Zuleika herself appears, radiant in beauty, and soon she is forbidden to marry Selim; she tacitly complies. Later, she exclaims her love to Selim and mourns her fate that would be without him. He, in turn, decries Giaffir's judgment as well and vows vengeance. The first canto closes as Zuleika notices a change in Selim's demeanour and wonders about his evasive language. He comforts her with the knowledge that he still retains the harem key and promises to reveal himself later that night.
The second canto again opens with a chthonic description of the Turkish lands and the grotto where the lovers meet. His cloak thrown aside, Selim is dressed as a dashing pirate and declares that Zuleika is not his sister. She is surprised and listens as Selim relates how Giaffir had killed Abdallah, Selim's father and Giaffir's brother. Selim's story continues as he tells her that he learned of his true identity from one of his father's loyal servants, Haroun, and that since Selim himself was raised by Giaffir, he was detested and maltreated.
He became a pirate so that he could gather a posse for revenge, and asserts his lust for Giaffir's blood; the silence at the end of Selim's tale is interrupted by the reports of weapons belonging to Giaffir's men.

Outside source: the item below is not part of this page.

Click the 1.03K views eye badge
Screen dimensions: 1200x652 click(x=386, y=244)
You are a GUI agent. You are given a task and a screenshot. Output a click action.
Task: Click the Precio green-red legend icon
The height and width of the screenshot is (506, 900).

Selim, wishing to kiss his love one last time, tarries to leave the cave and soon falls, dying on the beach, the fatal blow administered by Giaffir himself. The second canto thus ends with Zuleika dying of sorrow for Selim, while Giaffir is forced to live out the rest of his life in solitude.
Publication
Byron wrote The Bride of Abydos at the age of 26, and published it on 2 December 1813.[2] In a letter to a friend, he himself notes the nature of its composition "for the sake of employment".[3] In his personal Diary of 16 November 1813, Byron claims to have written The Bride "stans pede in uno"[4] (a direct quotation from Horace's Satires 2.10,[5] decrying the rapid production of poor verse for commercial gain). Byron, however hastily he wrote, returned and revised The Bride many times. Nevertheless, the manuscript tradition reveals only minor tweaks to the poem. In another letter[6] Byron expresses his intent to concoct an illicit love affair between the true brother and sister, but he settled on its final format before actually penning the story.
Style
The verse structure in The Bride of Abydos has its critics and champions. The majority of the lines are in octosyllabic couplets, but Byron manages to incorporate various other rhyme schemes as well as meters, including heroic couplets and anapests. Because the plot of The Bride is rather simple when compared to his other works at the time, Byron experiments with the meter and language.[7] However, some declare this experiment to be a failure; Paul West, in Byron: The Spoiler's Art, notes the inherent awkwardness between the stresses of the speech and the counts of the line.[8] He cites the following passage as an example of this inability of the stress to correctly align:
Zuleika, mute and motionless,
Stood like that statue of distress,
When, her last hope for ever gone,
The mother harden'd into stone;
All in the maid that eye could see
Was but a younger Niobé.[9]— from Canto the Second, section xxii (lines 491-496)
Characters
Inasmuch as the meter is varied and experimental, the characters in The Bride of Abydos are of a simple stock. There are four characters, Giaffir and Zuleika, the former an embodiment for death and destruction, the other for love, and Selim and Haroun, both balanced in death and love, the former party to both while Haroun is to neither.[10]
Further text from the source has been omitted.